EXERCISE DESCRIPTION: Retype the complete listing without any change.

============

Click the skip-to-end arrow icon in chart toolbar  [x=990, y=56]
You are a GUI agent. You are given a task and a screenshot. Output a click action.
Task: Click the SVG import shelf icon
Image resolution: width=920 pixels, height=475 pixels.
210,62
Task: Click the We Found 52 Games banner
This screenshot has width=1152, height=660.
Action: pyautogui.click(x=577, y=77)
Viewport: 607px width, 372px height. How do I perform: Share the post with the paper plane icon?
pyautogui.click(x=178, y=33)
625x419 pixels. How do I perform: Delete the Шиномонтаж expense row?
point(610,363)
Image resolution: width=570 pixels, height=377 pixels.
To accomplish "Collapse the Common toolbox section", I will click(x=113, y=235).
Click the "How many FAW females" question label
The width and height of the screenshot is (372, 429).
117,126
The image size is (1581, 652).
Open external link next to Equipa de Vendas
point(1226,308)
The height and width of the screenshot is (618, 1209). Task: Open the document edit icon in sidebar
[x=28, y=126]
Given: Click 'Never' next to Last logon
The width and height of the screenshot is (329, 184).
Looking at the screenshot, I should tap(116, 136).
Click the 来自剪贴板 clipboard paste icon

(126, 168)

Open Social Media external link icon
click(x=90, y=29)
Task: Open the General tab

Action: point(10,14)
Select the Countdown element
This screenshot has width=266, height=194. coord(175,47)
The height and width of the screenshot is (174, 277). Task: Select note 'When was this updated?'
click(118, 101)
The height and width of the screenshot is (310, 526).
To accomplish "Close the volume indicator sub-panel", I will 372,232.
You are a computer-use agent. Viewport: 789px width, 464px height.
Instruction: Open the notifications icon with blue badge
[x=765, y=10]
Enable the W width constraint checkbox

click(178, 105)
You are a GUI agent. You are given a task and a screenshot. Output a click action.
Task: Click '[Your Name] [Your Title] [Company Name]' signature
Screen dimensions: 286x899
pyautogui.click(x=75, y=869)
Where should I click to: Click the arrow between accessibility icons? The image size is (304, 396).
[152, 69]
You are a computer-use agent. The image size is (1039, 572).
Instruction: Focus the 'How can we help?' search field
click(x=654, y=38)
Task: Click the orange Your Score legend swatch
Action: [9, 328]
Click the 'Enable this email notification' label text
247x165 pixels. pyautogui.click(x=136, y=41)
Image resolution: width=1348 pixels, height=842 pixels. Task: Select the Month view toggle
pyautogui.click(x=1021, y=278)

============

RESULT OF THE TASK:
Click the skip-to-end arrow icon in chart toolbar  [x=990, y=56]
You are a GUI agent. You are given a task and a screenshot. Output a click action.
Task: Click the SVG import shelf icon
Image resolution: width=920 pixels, height=475 pixels.
210,62
Task: Click the We Found 52 Games banner
This screenshot has width=1152, height=660.
Action: pyautogui.click(x=577, y=77)
Viewport: 607px width, 372px height. How do I perform: Share the post with the paper plane icon?
pyautogui.click(x=178, y=33)
625x419 pixels. How do I perform: Delete the Шиномонтаж expense row?
point(610,363)
Image resolution: width=570 pixels, height=377 pixels.
To accomplish "Collapse the Common toolbox section", I will click(x=113, y=235).
Click the "How many FAW females" question label
The width and height of the screenshot is (372, 429).
117,126
The image size is (1581, 652).
Open external link next to Equipa de Vendas
point(1226,308)
The height and width of the screenshot is (618, 1209). Task: Open the document edit icon in sidebar
[x=28, y=126]
Given: Click 'Never' next to Last logon
The width and height of the screenshot is (329, 184).
Looking at the screenshot, I should tap(116, 136).
Click the 来自剪贴板 clipboard paste icon

(126, 168)

Open Social Media external link icon
click(x=90, y=29)
Task: Open the General tab

Action: point(10,14)
Select the Countdown element
This screenshot has width=266, height=194. coord(175,47)
The height and width of the screenshot is (174, 277). Task: Select note 'When was this updated?'
click(118, 101)
The height and width of the screenshot is (310, 526).
To accomplish "Close the volume indicator sub-panel", I will 372,232.
You are a computer-use agent. Viewport: 789px width, 464px height.
Instruction: Open the notifications icon with blue badge
[x=765, y=10]
Enable the W width constraint checkbox

click(178, 105)
You are a GUI agent. You are given a task and a screenshot. Output a click action.
Task: Click '[Your Name] [Your Title] [Company Name]' signature
Screen dimensions: 286x899
pyautogui.click(x=75, y=869)
Where should I click to: Click the arrow between accessibility icons? The image size is (304, 396).
[152, 69]
You are a computer-use agent. The image size is (1039, 572).
Instruction: Focus the 'How can we help?' search field
click(x=654, y=38)
Task: Click the orange Your Score legend swatch
Action: [9, 328]
Click the 'Enable this email notification' label text
247x165 pixels. pyautogui.click(x=136, y=41)
Image resolution: width=1348 pixels, height=842 pixels. Task: Select the Month view toggle
pyautogui.click(x=1021, y=278)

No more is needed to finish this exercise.